• _Task to carry out_
Below are entries; output exactly the lines from the one with "You are a computer-use agent. The" to the one with "Task: Click the tallest bar for Q2 2021", both included, and nothing else.

───── Data shown ─────

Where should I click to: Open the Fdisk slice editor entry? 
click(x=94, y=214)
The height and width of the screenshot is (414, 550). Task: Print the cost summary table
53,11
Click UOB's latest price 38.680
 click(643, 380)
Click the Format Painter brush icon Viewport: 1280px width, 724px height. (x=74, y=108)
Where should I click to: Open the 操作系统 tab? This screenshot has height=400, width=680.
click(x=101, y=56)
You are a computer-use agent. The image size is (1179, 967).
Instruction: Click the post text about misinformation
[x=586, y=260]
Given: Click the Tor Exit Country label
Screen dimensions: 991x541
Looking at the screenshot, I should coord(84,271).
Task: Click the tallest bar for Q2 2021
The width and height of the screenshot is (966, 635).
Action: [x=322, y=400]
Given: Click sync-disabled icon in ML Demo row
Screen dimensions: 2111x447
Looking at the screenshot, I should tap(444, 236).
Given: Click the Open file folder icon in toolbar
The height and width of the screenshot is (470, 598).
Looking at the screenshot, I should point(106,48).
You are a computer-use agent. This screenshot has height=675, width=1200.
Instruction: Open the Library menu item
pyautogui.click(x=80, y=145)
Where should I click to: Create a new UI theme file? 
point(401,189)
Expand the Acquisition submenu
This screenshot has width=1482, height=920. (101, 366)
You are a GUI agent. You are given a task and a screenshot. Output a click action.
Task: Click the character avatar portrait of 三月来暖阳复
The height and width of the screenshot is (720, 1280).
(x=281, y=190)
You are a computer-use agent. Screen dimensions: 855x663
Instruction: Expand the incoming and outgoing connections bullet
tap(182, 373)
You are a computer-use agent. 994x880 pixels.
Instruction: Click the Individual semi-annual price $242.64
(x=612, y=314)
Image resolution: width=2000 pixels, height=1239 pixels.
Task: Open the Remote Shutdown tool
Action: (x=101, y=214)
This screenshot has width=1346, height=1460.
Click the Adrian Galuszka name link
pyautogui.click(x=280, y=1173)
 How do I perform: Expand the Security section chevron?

─────

• _Solution to this exercise_
You are a computer-use agent. The image size is (1179, 967).
Instruction: Click the post text about misinformation
[x=586, y=260]
Given: Click the Tor Exit Country label
Screen dimensions: 991x541
Looking at the screenshot, I should coord(84,271).
Task: Click the tallest bar for Q2 2021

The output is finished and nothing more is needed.